Keywords:electron microburst precipitation, sounding rocket, pulsating aurora
Bursty precipitations of high-energy electrons into the polar ionopshere have been observed by low-altitude satellite, for example, SAMPEX and FIREBIRD II. These precipitations, called microburst, may contribute to the loss of the terrestrial radiation belt through the collisional energy loss with the dense, cold atmospheric particles. Recent numerical simulations successfully reproduce these microburst precipitations with a few Hz modulations by taking into account the pitch angle scattering with the whistler chorus elements at off-equator regions in the inner magnetosphere. Therefore, one can expect that the miscroburst precipitations have properties depending on auroral activities especially the pulsating auroras.
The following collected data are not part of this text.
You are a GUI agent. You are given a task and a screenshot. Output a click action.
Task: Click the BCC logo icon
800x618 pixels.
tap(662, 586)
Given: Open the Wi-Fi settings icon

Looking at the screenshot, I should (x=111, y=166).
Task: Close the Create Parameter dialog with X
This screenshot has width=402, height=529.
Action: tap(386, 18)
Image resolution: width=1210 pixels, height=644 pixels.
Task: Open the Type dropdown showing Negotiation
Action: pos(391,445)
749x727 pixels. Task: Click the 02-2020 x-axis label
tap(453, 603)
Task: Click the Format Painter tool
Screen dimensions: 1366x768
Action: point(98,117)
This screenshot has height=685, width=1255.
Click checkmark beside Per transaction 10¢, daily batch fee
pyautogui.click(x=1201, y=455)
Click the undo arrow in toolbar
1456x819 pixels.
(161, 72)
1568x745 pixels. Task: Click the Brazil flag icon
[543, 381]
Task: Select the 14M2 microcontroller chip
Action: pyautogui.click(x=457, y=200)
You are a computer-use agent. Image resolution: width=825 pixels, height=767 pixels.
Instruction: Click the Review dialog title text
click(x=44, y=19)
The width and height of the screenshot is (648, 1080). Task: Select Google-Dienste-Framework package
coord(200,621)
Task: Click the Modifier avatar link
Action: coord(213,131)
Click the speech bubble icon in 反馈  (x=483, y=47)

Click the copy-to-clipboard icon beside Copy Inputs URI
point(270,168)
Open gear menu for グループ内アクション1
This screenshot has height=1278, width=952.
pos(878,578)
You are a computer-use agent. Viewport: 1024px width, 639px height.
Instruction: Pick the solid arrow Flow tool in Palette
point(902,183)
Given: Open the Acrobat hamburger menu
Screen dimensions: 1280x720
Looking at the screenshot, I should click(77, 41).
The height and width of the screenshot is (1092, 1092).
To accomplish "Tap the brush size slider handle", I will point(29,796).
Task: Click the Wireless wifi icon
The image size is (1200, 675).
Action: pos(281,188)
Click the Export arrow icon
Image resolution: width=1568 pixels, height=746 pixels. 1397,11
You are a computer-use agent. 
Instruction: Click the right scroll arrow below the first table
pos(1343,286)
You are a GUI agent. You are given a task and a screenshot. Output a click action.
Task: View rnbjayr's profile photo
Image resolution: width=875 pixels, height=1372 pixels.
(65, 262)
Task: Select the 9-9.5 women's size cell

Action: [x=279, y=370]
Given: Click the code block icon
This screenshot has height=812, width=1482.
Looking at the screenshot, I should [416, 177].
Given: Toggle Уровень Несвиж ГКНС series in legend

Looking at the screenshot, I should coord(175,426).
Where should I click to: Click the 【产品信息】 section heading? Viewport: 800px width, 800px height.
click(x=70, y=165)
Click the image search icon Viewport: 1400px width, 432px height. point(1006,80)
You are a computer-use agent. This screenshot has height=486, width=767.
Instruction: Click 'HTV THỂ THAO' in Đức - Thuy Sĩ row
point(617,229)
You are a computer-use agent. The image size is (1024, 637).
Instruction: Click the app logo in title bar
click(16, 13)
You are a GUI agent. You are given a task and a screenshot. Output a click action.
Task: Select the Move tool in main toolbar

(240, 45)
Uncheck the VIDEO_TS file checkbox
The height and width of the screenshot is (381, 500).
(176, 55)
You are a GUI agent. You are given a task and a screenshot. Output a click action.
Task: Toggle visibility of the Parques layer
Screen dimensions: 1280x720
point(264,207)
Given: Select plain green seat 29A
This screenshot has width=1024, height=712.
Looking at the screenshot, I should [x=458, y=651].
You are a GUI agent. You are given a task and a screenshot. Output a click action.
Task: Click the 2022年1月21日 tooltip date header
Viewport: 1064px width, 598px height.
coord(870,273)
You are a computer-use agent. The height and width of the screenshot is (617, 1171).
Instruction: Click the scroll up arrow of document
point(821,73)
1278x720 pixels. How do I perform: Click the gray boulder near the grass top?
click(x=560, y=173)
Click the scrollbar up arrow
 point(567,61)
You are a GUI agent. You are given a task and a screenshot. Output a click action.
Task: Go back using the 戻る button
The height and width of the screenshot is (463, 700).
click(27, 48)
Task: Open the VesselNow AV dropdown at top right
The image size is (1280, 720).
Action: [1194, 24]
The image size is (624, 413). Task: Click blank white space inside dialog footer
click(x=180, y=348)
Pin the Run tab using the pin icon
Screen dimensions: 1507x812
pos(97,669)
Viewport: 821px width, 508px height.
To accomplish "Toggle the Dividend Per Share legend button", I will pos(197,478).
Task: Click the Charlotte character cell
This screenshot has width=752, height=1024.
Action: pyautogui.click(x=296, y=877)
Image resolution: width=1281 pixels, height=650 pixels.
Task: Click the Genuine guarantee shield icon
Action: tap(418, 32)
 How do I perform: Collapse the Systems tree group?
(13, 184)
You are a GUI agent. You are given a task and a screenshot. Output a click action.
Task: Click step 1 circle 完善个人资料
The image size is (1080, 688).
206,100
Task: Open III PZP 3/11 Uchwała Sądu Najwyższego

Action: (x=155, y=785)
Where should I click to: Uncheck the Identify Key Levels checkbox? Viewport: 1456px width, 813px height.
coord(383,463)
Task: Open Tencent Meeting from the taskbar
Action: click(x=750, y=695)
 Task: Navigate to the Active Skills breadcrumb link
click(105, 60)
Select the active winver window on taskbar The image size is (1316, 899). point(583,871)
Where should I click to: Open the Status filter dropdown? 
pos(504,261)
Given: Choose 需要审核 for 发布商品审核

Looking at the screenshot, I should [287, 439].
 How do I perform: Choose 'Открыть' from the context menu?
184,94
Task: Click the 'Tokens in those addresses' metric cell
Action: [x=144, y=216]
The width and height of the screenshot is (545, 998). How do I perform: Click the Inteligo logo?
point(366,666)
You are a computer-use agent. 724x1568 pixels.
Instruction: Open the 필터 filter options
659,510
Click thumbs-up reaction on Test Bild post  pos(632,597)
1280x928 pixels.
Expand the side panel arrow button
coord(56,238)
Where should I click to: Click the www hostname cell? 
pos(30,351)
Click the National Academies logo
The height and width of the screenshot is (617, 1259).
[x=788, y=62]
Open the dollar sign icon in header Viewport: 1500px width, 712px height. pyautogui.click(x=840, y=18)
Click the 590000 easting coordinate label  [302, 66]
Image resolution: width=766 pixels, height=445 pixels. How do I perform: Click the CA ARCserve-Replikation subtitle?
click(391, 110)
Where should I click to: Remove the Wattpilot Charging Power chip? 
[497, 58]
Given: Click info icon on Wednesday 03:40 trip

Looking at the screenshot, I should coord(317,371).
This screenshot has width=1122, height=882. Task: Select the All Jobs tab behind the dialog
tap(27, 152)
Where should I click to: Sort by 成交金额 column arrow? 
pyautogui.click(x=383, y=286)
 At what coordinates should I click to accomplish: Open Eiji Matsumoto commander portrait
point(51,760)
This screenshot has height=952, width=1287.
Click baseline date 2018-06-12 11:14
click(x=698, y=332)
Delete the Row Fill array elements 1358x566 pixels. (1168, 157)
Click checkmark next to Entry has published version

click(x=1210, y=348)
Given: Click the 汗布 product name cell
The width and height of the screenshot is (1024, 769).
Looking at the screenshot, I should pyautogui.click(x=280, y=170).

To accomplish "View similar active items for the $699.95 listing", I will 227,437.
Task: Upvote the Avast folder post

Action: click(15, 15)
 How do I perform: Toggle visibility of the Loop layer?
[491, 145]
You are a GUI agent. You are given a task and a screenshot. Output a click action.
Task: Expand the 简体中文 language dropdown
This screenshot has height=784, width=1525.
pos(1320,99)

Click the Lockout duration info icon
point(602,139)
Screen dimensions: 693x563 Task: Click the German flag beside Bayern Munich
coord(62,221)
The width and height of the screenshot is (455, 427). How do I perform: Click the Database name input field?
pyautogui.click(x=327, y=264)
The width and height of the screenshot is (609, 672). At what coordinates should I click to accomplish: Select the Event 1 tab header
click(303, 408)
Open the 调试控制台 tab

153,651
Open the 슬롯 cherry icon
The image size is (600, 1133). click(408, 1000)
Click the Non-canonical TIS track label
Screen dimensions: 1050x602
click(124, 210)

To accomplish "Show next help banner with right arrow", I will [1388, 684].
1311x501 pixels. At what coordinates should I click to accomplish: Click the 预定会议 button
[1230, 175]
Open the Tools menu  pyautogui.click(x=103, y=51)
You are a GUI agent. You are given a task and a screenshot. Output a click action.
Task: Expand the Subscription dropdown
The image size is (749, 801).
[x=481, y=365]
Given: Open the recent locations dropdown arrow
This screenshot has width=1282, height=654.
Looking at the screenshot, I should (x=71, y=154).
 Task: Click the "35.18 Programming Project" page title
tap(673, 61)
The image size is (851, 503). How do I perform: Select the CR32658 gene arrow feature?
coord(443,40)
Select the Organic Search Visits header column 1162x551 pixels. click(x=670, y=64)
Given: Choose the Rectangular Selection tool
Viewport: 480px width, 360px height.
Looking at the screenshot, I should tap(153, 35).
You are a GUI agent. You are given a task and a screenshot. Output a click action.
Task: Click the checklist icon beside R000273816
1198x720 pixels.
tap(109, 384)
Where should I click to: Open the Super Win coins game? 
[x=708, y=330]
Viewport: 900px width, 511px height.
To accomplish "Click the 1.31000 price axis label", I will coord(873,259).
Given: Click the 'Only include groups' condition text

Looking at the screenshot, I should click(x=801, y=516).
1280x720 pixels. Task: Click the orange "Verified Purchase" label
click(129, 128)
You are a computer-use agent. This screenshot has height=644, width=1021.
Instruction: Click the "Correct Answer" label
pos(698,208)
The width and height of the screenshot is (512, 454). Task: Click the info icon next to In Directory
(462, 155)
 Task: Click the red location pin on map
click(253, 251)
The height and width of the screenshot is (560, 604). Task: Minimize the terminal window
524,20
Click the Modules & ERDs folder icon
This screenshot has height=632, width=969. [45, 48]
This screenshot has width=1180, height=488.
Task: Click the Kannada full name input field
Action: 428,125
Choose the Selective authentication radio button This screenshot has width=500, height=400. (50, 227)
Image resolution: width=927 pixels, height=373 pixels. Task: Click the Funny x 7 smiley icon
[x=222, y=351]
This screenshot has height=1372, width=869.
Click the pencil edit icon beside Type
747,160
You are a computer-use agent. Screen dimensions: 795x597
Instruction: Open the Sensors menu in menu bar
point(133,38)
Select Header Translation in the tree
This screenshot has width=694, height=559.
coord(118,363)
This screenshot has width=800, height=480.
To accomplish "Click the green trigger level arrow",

In order to investigate the mechanisms of the microburst precipitations by in-situ observations, we are developing two instrument packages: PARM (Pulsating AuRora and Microbursts; already developed) and PARM-2 (being developed), both of which are designed suitable for sounding rocket experiments. PARM consists of four sensors; HEP (high-energy electron energy spectrometer), MED (medium-energy electron detector), AIC (auroral camera), and AFG (ASIC-based fluxgate magnetometer). PARM was onboard the NASA's RockSat-XN sounding rocket, and launched from Andoya, Norway at 09:13UT, Jan 13, 2019. On the other hand, PARM-2 is under development. It consists of HEP, two AICs, and MIM (magneto-impedance magnetometer). PARM-2 is to be onboard the NASA's LAMP sounding rocket which will fly from Poker Flat, Alaska in the period between the end of 2019 and the beginning of 2020.
We will present the overview of PARM missions including the initial results of RockSat-XN/PARM with ground-based observations and preparation status of LAMP/PARM-2.